» Task goal:
Extract every entry word for word.

Stored items
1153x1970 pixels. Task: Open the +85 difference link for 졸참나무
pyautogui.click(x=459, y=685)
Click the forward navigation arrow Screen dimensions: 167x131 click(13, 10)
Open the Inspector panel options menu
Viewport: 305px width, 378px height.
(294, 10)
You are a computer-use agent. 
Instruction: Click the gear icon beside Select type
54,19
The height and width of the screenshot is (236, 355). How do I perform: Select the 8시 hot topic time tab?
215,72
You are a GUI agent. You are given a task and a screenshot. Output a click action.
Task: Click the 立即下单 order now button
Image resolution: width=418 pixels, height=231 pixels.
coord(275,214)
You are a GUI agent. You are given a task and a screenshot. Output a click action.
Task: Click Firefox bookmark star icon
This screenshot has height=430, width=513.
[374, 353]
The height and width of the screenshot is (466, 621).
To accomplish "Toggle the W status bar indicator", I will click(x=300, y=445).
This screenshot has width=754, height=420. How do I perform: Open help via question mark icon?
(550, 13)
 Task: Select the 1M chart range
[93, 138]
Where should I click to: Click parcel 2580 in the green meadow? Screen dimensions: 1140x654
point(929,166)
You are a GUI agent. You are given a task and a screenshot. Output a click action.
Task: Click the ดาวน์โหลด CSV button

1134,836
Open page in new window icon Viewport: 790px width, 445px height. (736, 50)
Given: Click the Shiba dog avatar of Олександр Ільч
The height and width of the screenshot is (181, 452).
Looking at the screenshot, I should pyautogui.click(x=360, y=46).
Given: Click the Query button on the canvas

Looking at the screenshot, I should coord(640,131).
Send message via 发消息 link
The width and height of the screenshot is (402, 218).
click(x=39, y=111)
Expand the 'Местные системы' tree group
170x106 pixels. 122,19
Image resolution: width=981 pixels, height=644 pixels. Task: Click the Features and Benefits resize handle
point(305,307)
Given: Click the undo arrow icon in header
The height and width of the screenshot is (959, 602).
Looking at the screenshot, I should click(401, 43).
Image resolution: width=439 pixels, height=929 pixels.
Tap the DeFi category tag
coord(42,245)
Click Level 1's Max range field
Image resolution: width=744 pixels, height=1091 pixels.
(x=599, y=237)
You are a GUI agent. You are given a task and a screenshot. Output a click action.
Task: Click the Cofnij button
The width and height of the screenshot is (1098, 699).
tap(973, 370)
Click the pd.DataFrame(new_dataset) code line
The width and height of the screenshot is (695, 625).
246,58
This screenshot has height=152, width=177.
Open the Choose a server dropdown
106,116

» Exercise response:
1153x1970 pixels. Task: Open the +85 difference link for 졸참나무
pyautogui.click(x=459, y=685)
Click the forward navigation arrow Screen dimensions: 167x131 click(13, 10)
Open the Inspector panel options menu
Viewport: 305px width, 378px height.
(294, 10)
You are a computer-use agent. 
Instruction: Click the gear icon beside Select type
54,19
The height and width of the screenshot is (236, 355). How do I perform: Select the 8시 hot topic time tab?
215,72
You are a GUI agent. You are given a task and a screenshot. Output a click action.
Task: Click the 立即下单 order now button
Image resolution: width=418 pixels, height=231 pixels.
coord(275,214)
You are a GUI agent. You are given a task and a screenshot. Output a click action.
Task: Click Firefox bookmark star icon
This screenshot has height=430, width=513.
[374, 353]
The height and width of the screenshot is (466, 621).
To accomplish "Toggle the W status bar indicator", I will click(x=300, y=445).
This screenshot has width=754, height=420. How do I perform: Open help via question mark icon?
(550, 13)
 Task: Select the 1M chart range
[93, 138]
Where should I click to: Click parcel 2580 in the green meadow? Screen dimensions: 1140x654
point(929,166)
You are a GUI agent. You are given a task and a screenshot. Output a click action.
Task: Click the ดาวน์โหลด CSV button

1134,836
Open page in new window icon Viewport: 790px width, 445px height. (736, 50)
Given: Click the Shiba dog avatar of Олександр Ільч
The height and width of the screenshot is (181, 452).
Looking at the screenshot, I should pyautogui.click(x=360, y=46).
Given: Click the Query button on the canvas

Looking at the screenshot, I should coord(640,131).
Send message via 发消息 link
The width and height of the screenshot is (402, 218).
click(x=39, y=111)
Expand the 'Местные системы' tree group
170x106 pixels. 122,19
Image resolution: width=981 pixels, height=644 pixels. Task: Click the Features and Benefits resize handle
point(305,307)
Given: Click the undo arrow icon in header
The height and width of the screenshot is (959, 602).
Looking at the screenshot, I should click(401, 43).
Image resolution: width=439 pixels, height=929 pixels.
Tap the DeFi category tag
coord(42,245)
Click Level 1's Max range field
Image resolution: width=744 pixels, height=1091 pixels.
(x=599, y=237)
You are a GUI agent. You are given a task and a screenshot. Output a click action.
Task: Click the Cofnij button
The width and height of the screenshot is (1098, 699).
tap(973, 370)
Click the pd.DataFrame(new_dataset) code line
The width and height of the screenshot is (695, 625).
246,58
This screenshot has height=152, width=177.
Open the Choose a server dropdown
106,116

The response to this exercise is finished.